In order to do what he's doing you have to start at the basics, so I'd learn in this order:

 

1) Have 1 track playing on your non-cutting side, drop the right side 1 beat after the other side and go back and forth catching every second 1/4 note, to give you "kick, kick, snare, snare, kick, kick, snare, snare". You don't touch either record after you release the 2nd one.

 

2) Have 1 track playing on your non-cutting side, and hold the first beat (probably a kick) on the other side. Release the kick/cut out the other side between beats, so the same fader action as in step 1, but you're bringing back the 1st kick and only hitting that between every beat, as opposed to letting it play, to give you "kick, kick, snare, kick, kick, kick, snare". You're only hitting the first beat on the side you're cutting.

 

3) This is where it gets tricky. Have 1 track playing on your non-cutting side, and drop the first beat on the other side and move the fader back and forth once like the start of step 1 or step 2. Now instead of bringing it back to the 1st beat like in step 2, you're going to do the same technique on the snare, then the next beat, then the next snare. This will give you "kick, kick, snare, snare, snare, kick, kick, kick, snare, snare, snare" (ok this one really depends on the beat you're using, it will sound really different depending on the beats, but the point is that your cutting record is moving 1 beat forward every time you move the fader back and forth, so you're steadily going through the beat).

(Records of locating words and items)

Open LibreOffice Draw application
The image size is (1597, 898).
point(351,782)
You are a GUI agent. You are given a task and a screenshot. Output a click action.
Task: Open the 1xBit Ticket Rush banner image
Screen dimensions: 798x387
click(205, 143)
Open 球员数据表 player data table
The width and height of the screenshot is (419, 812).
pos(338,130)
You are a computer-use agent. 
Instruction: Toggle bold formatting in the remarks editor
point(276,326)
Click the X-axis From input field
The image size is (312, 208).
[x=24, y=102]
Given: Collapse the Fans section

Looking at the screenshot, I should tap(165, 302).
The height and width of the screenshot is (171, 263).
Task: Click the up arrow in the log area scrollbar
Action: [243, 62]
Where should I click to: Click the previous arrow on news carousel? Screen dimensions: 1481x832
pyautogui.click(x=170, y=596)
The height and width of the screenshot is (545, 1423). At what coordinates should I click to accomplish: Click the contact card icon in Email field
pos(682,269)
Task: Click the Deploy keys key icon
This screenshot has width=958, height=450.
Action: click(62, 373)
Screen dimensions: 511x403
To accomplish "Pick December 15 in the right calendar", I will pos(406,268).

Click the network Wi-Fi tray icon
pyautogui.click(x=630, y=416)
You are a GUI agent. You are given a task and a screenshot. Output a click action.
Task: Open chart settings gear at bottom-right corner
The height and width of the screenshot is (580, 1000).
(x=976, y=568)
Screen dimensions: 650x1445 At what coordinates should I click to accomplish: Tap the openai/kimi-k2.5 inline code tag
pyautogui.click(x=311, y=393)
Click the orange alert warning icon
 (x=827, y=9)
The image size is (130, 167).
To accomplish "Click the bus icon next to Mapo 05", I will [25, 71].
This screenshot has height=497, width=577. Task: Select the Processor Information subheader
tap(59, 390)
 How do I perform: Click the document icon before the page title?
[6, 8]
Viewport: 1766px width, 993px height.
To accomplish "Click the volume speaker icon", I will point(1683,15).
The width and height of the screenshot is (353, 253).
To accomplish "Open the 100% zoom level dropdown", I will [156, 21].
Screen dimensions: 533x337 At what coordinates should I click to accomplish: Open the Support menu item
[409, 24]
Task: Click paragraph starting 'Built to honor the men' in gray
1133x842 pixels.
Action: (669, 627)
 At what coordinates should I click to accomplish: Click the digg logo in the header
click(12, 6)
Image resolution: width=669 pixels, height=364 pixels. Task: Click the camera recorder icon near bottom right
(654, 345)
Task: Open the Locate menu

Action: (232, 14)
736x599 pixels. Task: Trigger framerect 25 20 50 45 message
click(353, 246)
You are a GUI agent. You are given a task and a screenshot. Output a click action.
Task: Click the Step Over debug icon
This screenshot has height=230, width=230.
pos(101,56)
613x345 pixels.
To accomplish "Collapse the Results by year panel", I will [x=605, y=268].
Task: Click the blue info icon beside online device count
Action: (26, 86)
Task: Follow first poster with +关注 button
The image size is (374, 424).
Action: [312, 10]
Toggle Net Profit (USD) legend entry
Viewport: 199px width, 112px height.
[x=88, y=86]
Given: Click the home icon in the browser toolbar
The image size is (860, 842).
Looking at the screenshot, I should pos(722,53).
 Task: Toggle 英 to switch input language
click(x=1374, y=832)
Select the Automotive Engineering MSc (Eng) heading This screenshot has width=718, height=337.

GOALS:
A. Answer these questions from the fader technique passage, one line each:
(i) In step 1, how long after the other side is the right side dropped?
(ii) In step 2, which beat is held on the side being cut?
(iii) In step 3, how far does the cutting side move forward each time the fader goes back and forth?
B. Continue the fader technique passage from its last sentence.
The records aren't needed for any of this work.

SET OF ANSWERS:
A.
(i) 1 beat after the other side.
(ii) The first beat, probably a kick.
(iii) 1 beat.

B.
 

Maybe I can post a vid when I get back to my decks, hopefully in the next couple days. It's definitely more of a scratch-based/beat cutting technique than beat juggling. There's probably a lot of people who can trick mix like maniacs and can't beat juggle at all, or can beat juggle really sick but can't do anything J. Rocc's doing here. I learned by copying J. Rocc's Scratchcon vid, and copying Total Eclipse who does a faster/less varied version sometimes.

 

So yea, if you want to learn how to do that you don't really need to learn to beat juggle/use doubles except for the looping he's doing, everything else is basically scratching but it's definitely different than just cutting samples over beats and takes some getting used to.

 

Yoshi - triple 3d's = tripling the beats, basically what Total E does a lot in his classic routines. It's kind of an extension of what J. Rocc's doing in a way.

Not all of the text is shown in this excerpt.